One key challenge in optimization is the selection of a suitable set of benchmark problems. A common goal is to find functions which are representative of a class of real-world optimization problems in order to ensure findings on the benchmarks will translate to relevant problem domains. While some problem characteristics are well-covered by popular benchmarking suites, others are often overlooked. One example of such a problem characteristic is permutation invariance, where the search space consists of a set of symmetrical search regions. This type of problem occurs e.g. when a set of solutions has to be found, but the ordering within this set does not matter.
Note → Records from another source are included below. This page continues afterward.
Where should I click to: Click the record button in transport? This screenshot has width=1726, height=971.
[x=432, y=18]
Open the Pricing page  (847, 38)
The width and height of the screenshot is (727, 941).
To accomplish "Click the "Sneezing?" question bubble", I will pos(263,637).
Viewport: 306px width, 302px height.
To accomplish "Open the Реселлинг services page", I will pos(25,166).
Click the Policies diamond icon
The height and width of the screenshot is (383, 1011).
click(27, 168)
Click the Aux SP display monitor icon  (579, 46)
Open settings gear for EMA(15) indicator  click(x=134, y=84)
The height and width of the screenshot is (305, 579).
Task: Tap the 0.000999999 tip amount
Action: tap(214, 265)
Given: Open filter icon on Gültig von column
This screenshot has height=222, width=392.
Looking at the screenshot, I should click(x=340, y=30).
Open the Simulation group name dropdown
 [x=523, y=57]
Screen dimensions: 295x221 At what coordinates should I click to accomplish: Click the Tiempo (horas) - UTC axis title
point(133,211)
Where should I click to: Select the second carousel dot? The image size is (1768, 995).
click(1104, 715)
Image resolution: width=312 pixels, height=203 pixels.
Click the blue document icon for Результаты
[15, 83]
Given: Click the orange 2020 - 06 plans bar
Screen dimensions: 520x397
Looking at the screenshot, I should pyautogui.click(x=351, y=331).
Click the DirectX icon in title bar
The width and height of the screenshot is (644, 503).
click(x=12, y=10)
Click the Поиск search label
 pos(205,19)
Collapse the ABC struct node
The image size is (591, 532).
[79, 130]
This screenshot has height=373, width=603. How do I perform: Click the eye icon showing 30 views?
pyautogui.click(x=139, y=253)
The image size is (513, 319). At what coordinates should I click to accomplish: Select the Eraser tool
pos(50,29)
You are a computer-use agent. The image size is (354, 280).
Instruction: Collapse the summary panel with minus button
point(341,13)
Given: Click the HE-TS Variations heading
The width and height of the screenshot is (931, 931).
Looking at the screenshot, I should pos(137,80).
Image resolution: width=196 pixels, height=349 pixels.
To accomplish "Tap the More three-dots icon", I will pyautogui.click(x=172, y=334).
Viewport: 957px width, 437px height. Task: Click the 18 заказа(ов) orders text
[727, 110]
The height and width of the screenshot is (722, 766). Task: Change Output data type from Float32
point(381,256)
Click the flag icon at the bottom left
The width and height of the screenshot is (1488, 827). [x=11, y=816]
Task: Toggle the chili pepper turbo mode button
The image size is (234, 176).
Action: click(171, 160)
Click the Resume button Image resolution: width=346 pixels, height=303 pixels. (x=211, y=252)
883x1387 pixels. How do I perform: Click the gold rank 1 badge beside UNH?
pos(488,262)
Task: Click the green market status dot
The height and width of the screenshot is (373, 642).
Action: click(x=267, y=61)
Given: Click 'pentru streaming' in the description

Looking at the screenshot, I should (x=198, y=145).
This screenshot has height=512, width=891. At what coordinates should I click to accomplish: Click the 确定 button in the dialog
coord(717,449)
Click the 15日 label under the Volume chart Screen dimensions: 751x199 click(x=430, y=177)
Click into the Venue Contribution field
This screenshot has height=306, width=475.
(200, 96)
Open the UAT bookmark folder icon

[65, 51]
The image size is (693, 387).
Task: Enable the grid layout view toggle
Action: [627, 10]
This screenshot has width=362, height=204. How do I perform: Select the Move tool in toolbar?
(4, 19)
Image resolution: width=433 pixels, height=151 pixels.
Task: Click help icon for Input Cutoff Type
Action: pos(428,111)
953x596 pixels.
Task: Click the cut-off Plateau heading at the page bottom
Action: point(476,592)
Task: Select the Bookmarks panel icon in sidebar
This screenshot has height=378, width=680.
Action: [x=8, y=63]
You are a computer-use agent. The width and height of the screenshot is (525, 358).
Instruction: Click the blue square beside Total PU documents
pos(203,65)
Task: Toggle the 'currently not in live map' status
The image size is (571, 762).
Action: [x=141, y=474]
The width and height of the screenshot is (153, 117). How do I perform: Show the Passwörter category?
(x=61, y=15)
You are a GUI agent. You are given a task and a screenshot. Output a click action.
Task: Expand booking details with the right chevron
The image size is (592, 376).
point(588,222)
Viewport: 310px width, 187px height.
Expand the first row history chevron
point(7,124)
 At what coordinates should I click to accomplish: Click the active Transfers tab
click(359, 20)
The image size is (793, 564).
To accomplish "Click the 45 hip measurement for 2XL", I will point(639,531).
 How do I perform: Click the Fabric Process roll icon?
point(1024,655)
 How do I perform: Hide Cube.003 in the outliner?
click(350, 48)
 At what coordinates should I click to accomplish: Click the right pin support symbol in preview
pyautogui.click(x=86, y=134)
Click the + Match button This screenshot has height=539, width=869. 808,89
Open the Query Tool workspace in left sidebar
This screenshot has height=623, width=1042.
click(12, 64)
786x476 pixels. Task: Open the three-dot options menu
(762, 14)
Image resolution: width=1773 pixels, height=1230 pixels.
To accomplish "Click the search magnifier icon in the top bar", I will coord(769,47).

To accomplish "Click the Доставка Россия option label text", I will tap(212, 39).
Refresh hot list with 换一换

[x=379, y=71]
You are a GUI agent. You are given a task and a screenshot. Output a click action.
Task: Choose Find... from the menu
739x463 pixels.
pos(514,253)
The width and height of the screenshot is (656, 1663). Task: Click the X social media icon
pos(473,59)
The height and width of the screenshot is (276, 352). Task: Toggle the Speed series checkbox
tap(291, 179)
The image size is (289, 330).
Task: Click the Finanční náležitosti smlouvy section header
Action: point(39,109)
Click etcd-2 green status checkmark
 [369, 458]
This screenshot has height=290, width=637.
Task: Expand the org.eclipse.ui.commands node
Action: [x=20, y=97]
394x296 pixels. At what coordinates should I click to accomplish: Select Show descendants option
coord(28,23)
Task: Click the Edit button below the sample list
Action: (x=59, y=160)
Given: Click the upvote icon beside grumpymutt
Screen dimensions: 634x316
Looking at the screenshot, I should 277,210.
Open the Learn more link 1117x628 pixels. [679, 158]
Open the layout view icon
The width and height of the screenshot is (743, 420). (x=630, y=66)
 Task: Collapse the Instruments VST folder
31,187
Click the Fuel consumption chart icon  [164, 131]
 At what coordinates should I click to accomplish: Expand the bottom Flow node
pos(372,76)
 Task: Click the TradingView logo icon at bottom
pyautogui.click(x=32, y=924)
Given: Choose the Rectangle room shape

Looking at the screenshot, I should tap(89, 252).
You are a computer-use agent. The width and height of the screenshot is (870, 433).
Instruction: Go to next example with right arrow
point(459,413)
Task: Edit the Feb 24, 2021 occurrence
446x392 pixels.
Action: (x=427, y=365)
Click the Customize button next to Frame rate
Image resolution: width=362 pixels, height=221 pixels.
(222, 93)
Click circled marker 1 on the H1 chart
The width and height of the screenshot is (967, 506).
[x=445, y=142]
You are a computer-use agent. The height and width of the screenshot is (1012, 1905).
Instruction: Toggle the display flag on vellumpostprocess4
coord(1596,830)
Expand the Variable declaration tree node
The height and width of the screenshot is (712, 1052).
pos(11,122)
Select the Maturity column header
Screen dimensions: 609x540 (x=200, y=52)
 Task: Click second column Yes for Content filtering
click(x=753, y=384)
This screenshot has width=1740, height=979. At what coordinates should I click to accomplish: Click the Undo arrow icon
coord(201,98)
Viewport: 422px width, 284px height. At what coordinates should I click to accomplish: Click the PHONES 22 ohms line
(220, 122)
The data clustering problem, often seen in machine learning contexts, is a clear example of such an optimization landscape, and has thus been proposed as a base from which optimization benchmarks can be created. In addition to the symmetry aspect, these clustering problems also contain potential regions of neutrality, which can provide an additional challenge to optimization algorithms.
In this paper, we present a standardized benchmark suite for the evaluation of continuous black-box optimization algorithms, based on data clustering problems. To gain insight into the diversity of the benchmark set, both internally and in comparison to existing suites, we perform a benchmarking study of a set of modular CMA-ES configurations, as well as an analysis using exploratory landscape analysis. Our benchmark set is open-source and integrated with the IOHprofiler benchmarking framework to encourage its use in future research.